COMPLETE THE FOLLOWING:
• A. In the forum thread about pushing commits to renkulab.io, how many days did the process run before it finished?
• B. Write a continuation of the forum thread about pushing commits to renkulab.io, starting after its final sentence.
--- START OF PASSAGE TO READ ---
Thanks! It finally worked, but it took a really long-time… It had to run for 11 days (!) before it finished. Now I just have 9736 new commits, and when I try to push, it says:
Connection to renkulab.io closed by remote host.

Is that just my internet connection, or do I have too many commits or so?

@rcnijzink this looks like an issue with having too many commits and a connection timeout.
May I ask if you are using ssh or https for the push? (one way to check this is with git remote show origin)
If the origin is an https link, could you try using ssh instead?

Yes, I think it is something like that. I am using ssh here, is there a way I can change the timeout time?

We could try modifying your ssh settings in the ~/.ssh/config file to keep the connection alive, as described here.
--- END OF PASSAGE TO READ ---
--- START OF DATASET SECTION ---
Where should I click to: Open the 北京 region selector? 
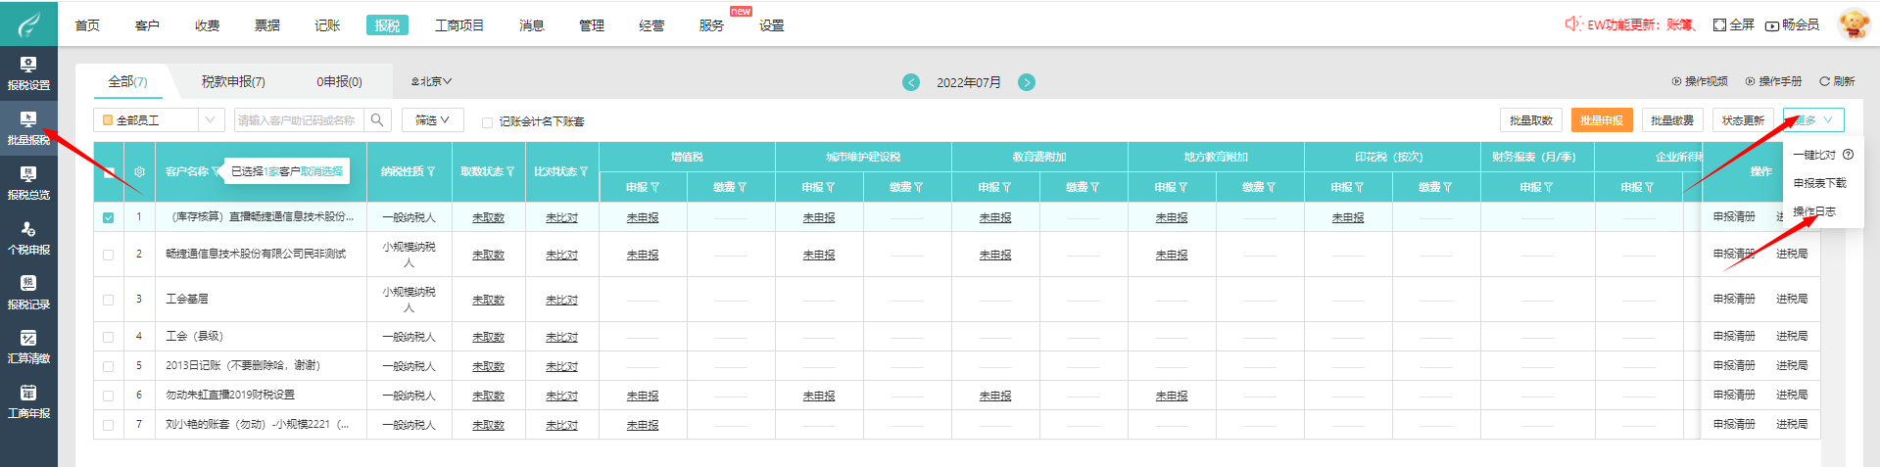pos(432,82)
--- END OF DATASET SECTION ---
THE RESULTS:
• A. It ran for 11 days.

• B.
The following will send a null packet to the server every 60 seconds (ServerAliveInterval) for 30 times (ServerAliveCountMax) leaving the connection be alive for 30 minutes in total. If that’s not enough you can increase ServerAliveCountMax.

Host *
  ServerAliveInterval 60
  ServerAliveCountMax 30

You could also prepend this GIT_SSH_COMMAND="ssh -vvv" to your git push command to get a more verbose output.

Thanks! Unfortunately it still doesn’t push, but it also seems as if the connections is not longer than 60 seconds alive. This is the last part of GIT_SSH_COMMAND="ssh -vvv" git push :

debug3: channel 0: status: The following connections are open:
  #0 client-session (t4 r0 i0/0 o0/0 fd 5/6 cc -1)

debug1: fd 0 clearing O_NONBLOCK
debug1: fd 1 clearing O_NONBLOCK
Connection to renkulab.io closed by remote host.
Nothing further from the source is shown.